■ **AIM**
Render the data, starting at its first line and ending with the line containing "pos(210,113)", as a numbered list, skipping any blank lines.

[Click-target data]
· · ·
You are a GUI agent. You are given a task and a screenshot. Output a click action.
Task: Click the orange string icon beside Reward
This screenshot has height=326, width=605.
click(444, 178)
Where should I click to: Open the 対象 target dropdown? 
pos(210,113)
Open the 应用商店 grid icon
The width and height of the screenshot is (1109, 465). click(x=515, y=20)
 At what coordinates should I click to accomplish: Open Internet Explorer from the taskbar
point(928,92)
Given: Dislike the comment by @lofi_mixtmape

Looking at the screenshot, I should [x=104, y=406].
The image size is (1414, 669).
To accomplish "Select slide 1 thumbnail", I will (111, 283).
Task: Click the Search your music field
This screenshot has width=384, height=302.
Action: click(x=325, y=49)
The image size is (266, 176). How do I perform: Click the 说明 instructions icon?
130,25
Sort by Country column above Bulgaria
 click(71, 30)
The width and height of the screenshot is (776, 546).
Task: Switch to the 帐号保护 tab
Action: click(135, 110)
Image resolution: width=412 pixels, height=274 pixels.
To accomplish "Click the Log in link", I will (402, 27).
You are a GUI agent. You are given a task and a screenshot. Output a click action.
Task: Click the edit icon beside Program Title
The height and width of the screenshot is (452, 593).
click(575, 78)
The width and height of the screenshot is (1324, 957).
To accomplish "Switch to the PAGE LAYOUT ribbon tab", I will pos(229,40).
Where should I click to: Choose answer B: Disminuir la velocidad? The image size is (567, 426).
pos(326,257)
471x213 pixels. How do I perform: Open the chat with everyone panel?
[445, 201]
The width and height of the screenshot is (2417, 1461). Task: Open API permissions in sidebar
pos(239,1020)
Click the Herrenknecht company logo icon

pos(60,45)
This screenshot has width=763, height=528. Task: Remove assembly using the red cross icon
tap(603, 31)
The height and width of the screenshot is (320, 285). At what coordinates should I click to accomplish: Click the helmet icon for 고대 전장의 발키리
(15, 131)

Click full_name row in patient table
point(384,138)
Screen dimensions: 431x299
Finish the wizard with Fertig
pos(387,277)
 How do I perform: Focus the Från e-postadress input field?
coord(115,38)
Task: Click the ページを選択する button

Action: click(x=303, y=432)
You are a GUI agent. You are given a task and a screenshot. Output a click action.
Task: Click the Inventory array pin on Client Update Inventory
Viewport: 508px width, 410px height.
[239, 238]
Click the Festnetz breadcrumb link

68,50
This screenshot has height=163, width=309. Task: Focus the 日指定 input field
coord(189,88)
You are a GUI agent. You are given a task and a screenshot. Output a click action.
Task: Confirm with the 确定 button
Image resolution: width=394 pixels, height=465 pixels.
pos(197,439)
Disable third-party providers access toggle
· · ·
■ **TASK OUTPUT**
1. You are a GUI agent. You are given a task and a screenshot. Output a click action.
2. Task: Click the orange string icon beside Reward
3. This screenshot has height=326, width=605.
4. click(444, 178)
5. Where should I click to: Open the 対象 target dropdown? 
6. pos(210,113)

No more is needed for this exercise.